Hi guys, I was wondering if this(The title) could be possible. First I'll explain my story...
2 years ago I really liked this girl. She wasn't in my class, but we have transfer classes, and as our seats were next to each other, we got really friendly with each other, and before I quite knew it, I liked her insanely.
Unfortunantly, I didn't have much experience with the whole asking out thing(She's the second girl I've ever REALLY liked) and due to several factors of me being stupid(Making her feel uncomfortable, not behaving like myself, etc) I really screwed it over. But she forgave me in a very kind way, at that time saying "Let's just be friends". After that, I decided to let the matter drop, and we hardly really saw each other, because we were now on different floors. But she never ignored me, and to this day we still greet each other. I thought I didn't have feelings for her anymore.

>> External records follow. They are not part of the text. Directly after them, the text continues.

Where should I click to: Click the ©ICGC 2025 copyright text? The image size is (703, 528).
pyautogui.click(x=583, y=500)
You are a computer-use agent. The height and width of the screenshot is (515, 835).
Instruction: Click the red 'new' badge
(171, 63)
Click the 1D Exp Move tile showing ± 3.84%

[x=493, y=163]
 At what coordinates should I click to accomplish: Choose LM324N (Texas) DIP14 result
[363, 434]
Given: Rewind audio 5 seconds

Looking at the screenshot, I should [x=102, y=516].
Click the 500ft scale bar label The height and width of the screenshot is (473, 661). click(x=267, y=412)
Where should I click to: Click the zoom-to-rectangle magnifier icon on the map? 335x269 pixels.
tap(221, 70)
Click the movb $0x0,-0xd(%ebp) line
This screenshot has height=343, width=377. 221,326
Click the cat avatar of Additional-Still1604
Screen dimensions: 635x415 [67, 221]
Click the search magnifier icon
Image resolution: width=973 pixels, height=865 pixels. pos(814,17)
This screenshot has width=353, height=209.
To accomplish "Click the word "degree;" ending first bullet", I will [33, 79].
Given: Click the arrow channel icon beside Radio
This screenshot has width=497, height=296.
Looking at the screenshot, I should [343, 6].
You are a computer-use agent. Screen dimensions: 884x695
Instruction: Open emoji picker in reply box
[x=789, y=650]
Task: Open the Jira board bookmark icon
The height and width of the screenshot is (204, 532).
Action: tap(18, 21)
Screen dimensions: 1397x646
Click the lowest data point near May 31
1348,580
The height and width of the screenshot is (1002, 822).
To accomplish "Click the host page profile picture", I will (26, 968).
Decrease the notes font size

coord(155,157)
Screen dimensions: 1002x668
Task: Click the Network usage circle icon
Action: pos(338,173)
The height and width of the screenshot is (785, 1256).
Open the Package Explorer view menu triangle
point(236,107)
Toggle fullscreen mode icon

But two years later(Now)....
Now we're on the same floor, and we see each other nearly every day. I know this is crazy, but I like her again. I really can't fathom why. She must have this strange attraction that pulls me toward her But now as I see it, liking her actually makes my life easier. Last year, it was a huge pain to pull away, try to dissolve, crushes, but when I like her, I don't see any other girl, only her. And because of that, I feel less self-conscious and more confident.
Anyway, more to the point: I like her, and I would like to ask her out again. I don't have a problem with nerves(Strangely enough, when I'm around her, I never get nervous, though my heart sometimes speeds up) but more about....ethics? Since I once asked her out, but got turned down, I shouldn't try again? Then again that was two years ago.....
But also, one problem is, in fact I don't know that much about her! Although I'm usually very good at finding stuff out() she's the only one I've never been able to really know.
So I guess it really boils down to this;
1. Try again. Ask her out. But be more confident and yourself this time, and try to think from a different point of view. And finding some more about her wouldn't hurt. And if she doesn't this time, THEN get over her.
Or...
2. Forget it. You tried once and it failed. She will not comply the second time either. Besides, how can you ask again after you got turned down once? Your high school isn't the place for romance.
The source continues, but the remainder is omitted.